*** Opening Data for review ***

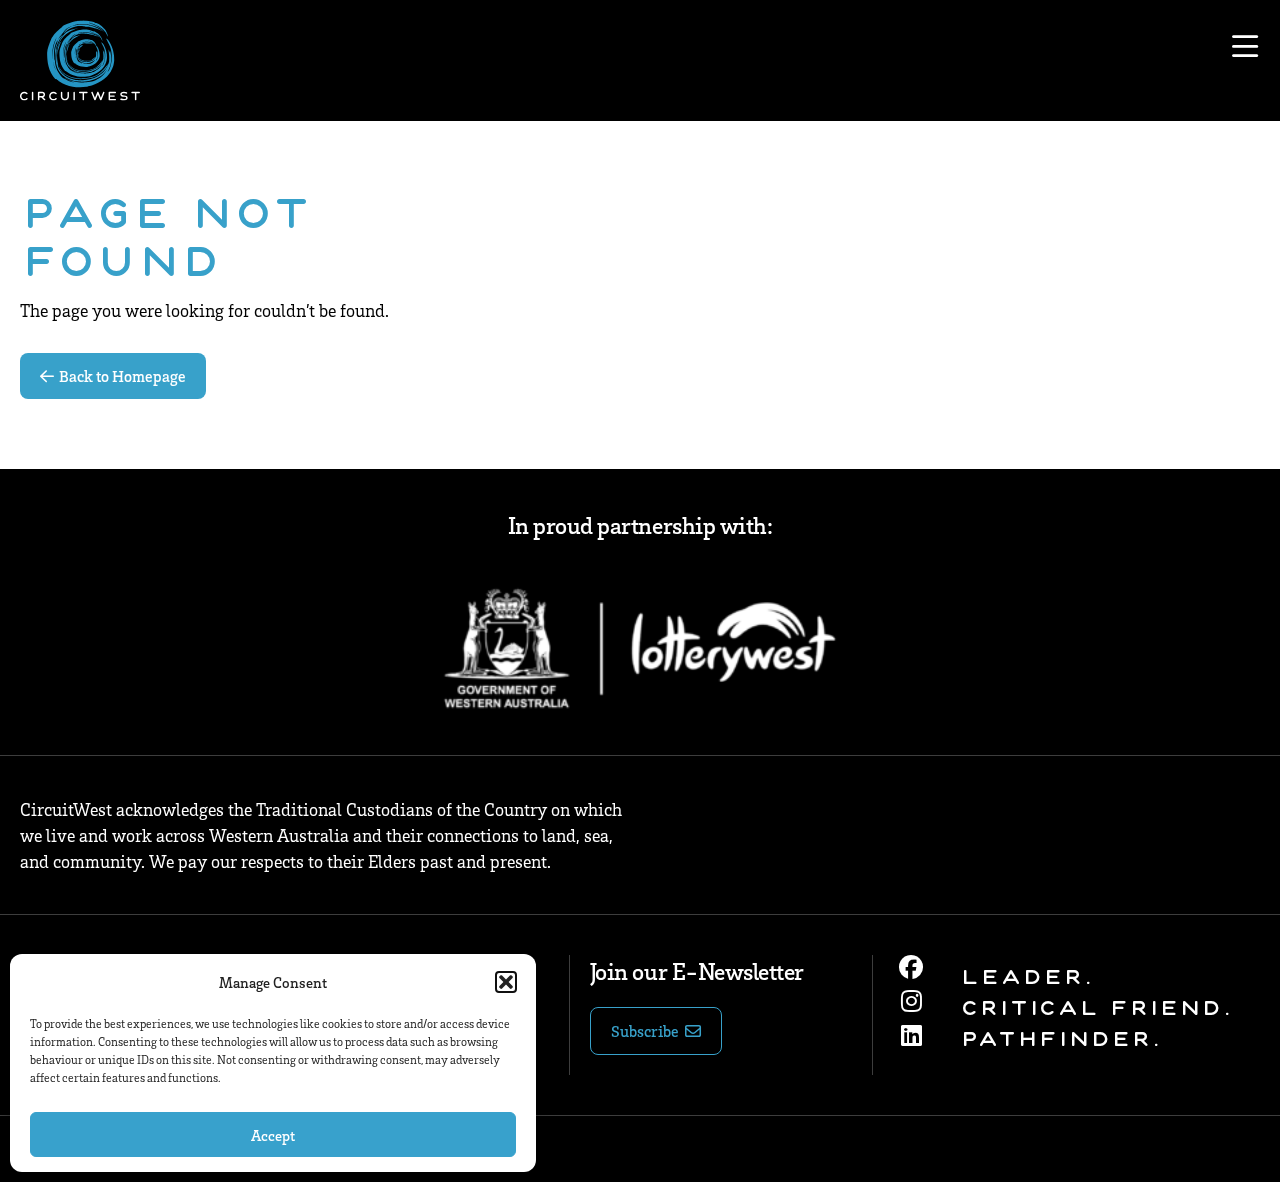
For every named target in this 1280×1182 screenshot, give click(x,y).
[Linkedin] (911, 1035)
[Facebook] (911, 967)
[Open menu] (1245, 47)
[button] (506, 982)
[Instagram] (911, 1001)
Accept (273, 1135)
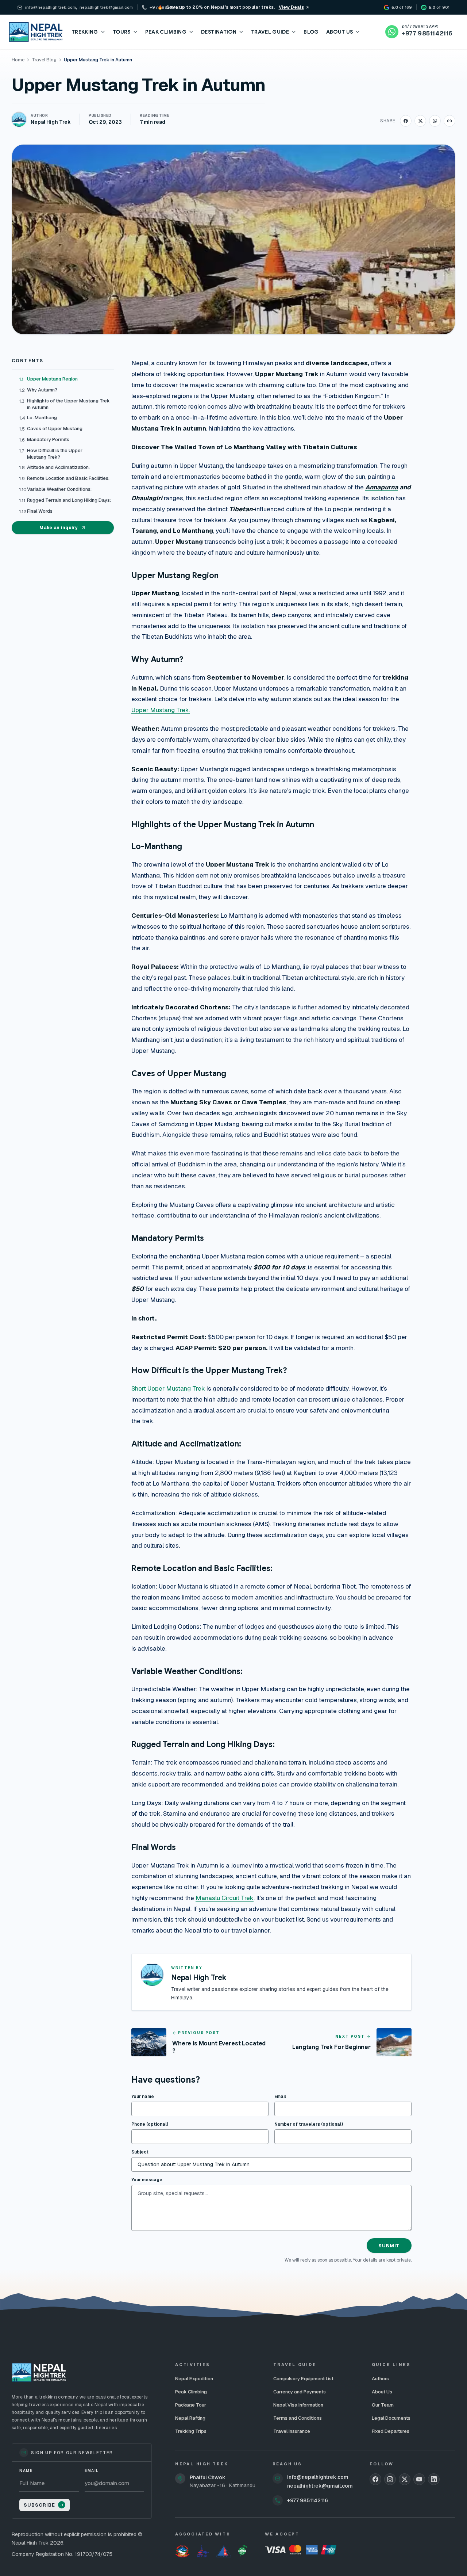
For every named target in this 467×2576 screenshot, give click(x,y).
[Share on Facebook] (406, 121)
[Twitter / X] (404, 2479)
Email (280, 2096)
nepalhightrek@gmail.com (320, 2486)
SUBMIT (389, 2246)
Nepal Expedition (194, 2379)
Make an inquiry (58, 528)
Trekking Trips (191, 2431)
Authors (380, 2379)
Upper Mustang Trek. (160, 710)
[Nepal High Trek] (36, 32)
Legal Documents (391, 2418)
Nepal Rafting (190, 2418)
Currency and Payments (299, 2392)
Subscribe (39, 2505)
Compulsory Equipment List (303, 2379)
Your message (146, 2180)
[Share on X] (420, 121)
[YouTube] (419, 2479)
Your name (142, 2096)
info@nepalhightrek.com (317, 2477)
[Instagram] (390, 2479)
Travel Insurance (291, 2431)
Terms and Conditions (297, 2418)
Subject (139, 2152)
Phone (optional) (149, 2124)
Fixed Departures (390, 2431)
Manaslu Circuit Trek (225, 1898)
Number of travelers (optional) (308, 2124)
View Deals (291, 7)
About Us (382, 2392)
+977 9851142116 (307, 2500)
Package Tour (190, 2405)
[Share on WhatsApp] (435, 121)
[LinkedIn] (434, 2479)
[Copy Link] (449, 121)
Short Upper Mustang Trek (168, 1388)
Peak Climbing (191, 2392)
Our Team (383, 2405)
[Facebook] (375, 2479)
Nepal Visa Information (298, 2405)
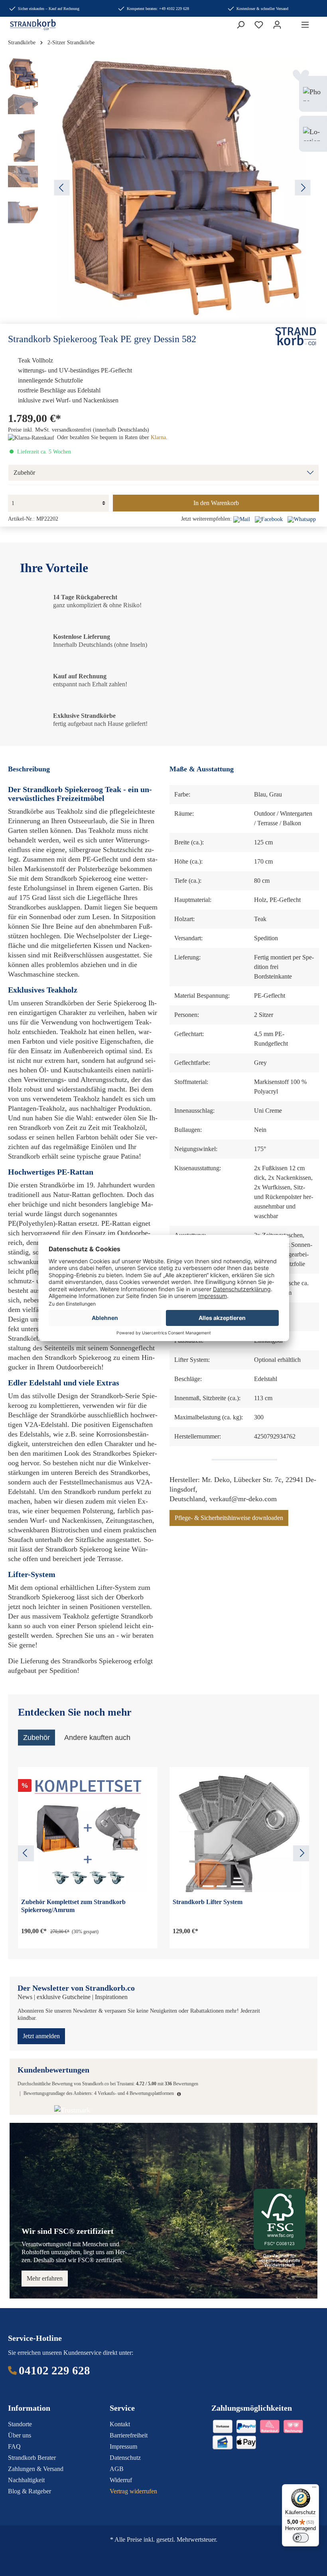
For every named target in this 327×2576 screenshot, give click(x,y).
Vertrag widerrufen (133, 2491)
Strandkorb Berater (32, 2457)
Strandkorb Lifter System (207, 1901)
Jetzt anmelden (41, 2036)
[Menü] (305, 24)
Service (122, 2408)
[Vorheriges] (62, 188)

*** Closing Data for review ***

Please list every line of the records that contains "Strandkorb".

### Task result
Strandkorb Berater (32, 2457)
Strandkorb Lifter System (207, 1901)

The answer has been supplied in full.